6. Performance, Safety, and Bias Evaluation

What evaluation was conducted before release? On which datasets? With what results? How are demographic-fairness metrics measured? What jailbreak resistance has been tested? The NIST AI Risk Management Framework at https://www.nist.gov/itl/ai-risk-management-framework specifies the categories — valid-and-reliable, safe, secure-and-resilient, accountable-and-transparent, explainable-and-interpretable, privacy-enhanced, fair-with-harmful-bias-managed — that should anchor evidence requests.

7. Operational Continuity and Change Management

How are model updates communicated? What deprecation notice is given? What service-level commitments exist? How are silent model swaps prevented? What backup or fallback paths exist if the vendor experiences outage or insolvency?

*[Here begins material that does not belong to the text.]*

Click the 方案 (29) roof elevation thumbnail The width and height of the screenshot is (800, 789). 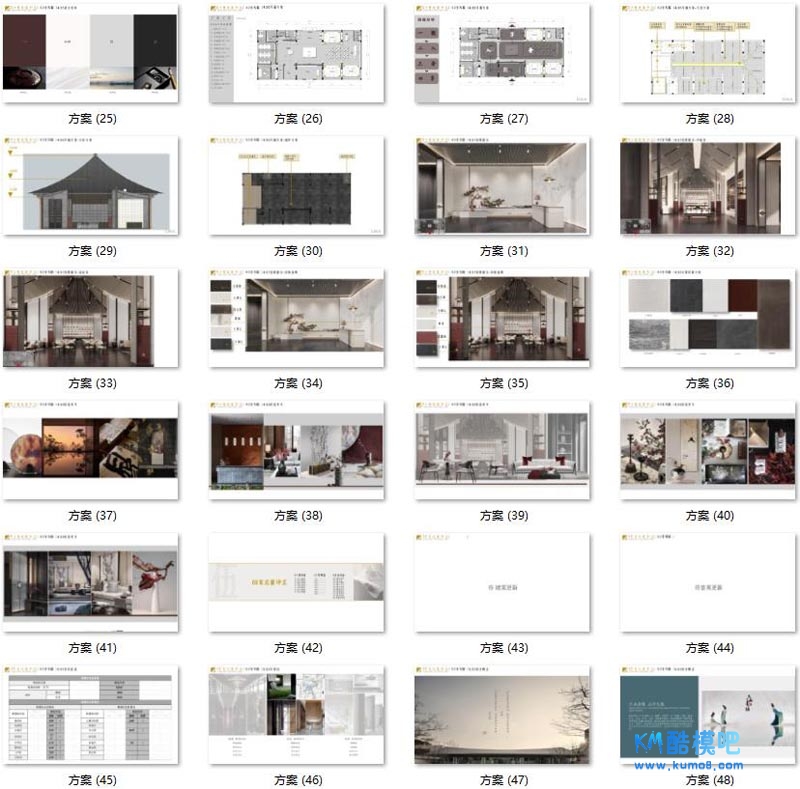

8. Regulatory Compliance and Conformity

Has the vendor classified the system under the EU AI Act and other applicable regimes? Does it provide the technical documentation a deployer needs to discharge its own obligations under Article 25? Does it commit to incident notification under Article 73 timelines? Does it maintain copyright opt-out compliance and training-data summaries where it acts as a GPAI provider?

Scoring and Gating

Diligence outputs that are not scored are diligence outputs that will not be acted upon. A defensible scoring approach assigns each domain a four-point rating — Sufficient, Sufficient-with-conditions, Insufficient, or Disqualifying — and an associated weighting that reflects the use case’s risk tier. Domains where evidence is absent default to Insufficient, never to “not applicable.”

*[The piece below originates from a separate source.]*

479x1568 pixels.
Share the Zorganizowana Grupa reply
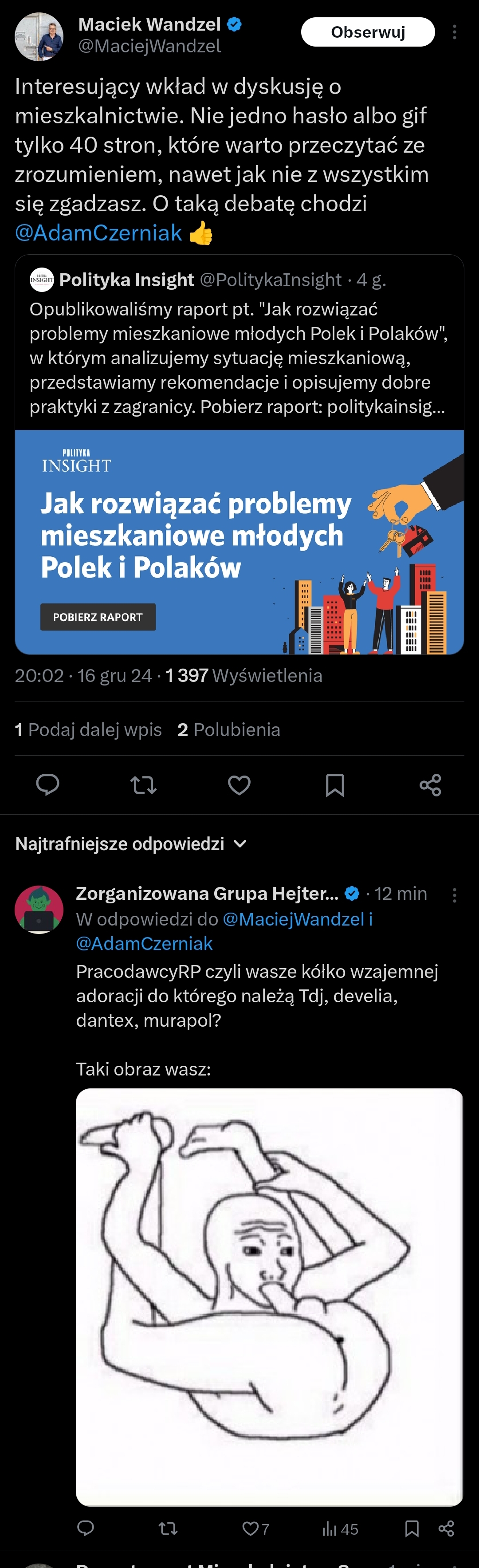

Gating rules then translate scores to procurement decisions. A common pattern: any Disqualifying rating blocks contracting until remediated; three or more Insufficient ratings escalate to a senior risk committee; any high-risk EU AI Act system requires Sufficient ratings across all eight domains before contract signature. The thresholds belong to the organization, not to the vendor — and they must be set before the assessment begins to avoid post-hoc rationalisation.

Tiering by Use Case Risk

Not every vendor warrants the same depth of diligence. A tiered model — minimal (low-risk internal productivity), standard (limited-risk customer-facing), enhanced (high-risk per EU AI Act), and critical (safety-of-life or financial-stability impact) — calibrates the questionnaire to the actual stakes. Article 15 of this module presents the full tiered-program design.

Maturity Indicators

Maturity	What AI vendor due diligence looks like
Foundational (1)	AI vendors complete the same generic questionnaire as commodity SaaS suppliers; AI-specific risks are not surfaced.
Developing (2)	An AI overlay questionnaire exists but is inconsistently applied; scoring is qualitative and ad hoc.
Defined (3)	The eight diligence domains are assessed for every AI vendor at the standard tier or above; scores gate contracting; decisions are documented.
Advanced (4)	Diligence outputs feed directly into contract terms, monitoring plans, and incident-response runbooks; reassessment is triggered by upstream changes.
Transformational (5)	The organization publishes its diligence framework; vendors compete on the quality of their evidence pack; the framework influences industry practice.

Practical Application

A retail bank evaluating a generative-AI fraud-investigation assistant for its analyst staff should classify the system as standard or enhanced under its tiering model, dispatch the eight-domain questionnaire, schedule a deep-dive evidence review for any domain scoring Insufficient, and produce a formal procurement memo recording the score, the gating decision, and the residual-risk acceptances. That memo is the artefact the chief risk officer signs and the regulator will ask for. The vendor’s marketing claims, the relationship manager’s enthusiasm, and the speed pressure on the project belong on the page only as context — they cannot substitute for evidence.

Articles 4 (contracting patterns) and 14 (incident notification) of this module convert the diligence outputs into binding commitments. Articles 10 (continuous monitoring) and 15 (tiered programs) operationalise them across the supplier portfolio.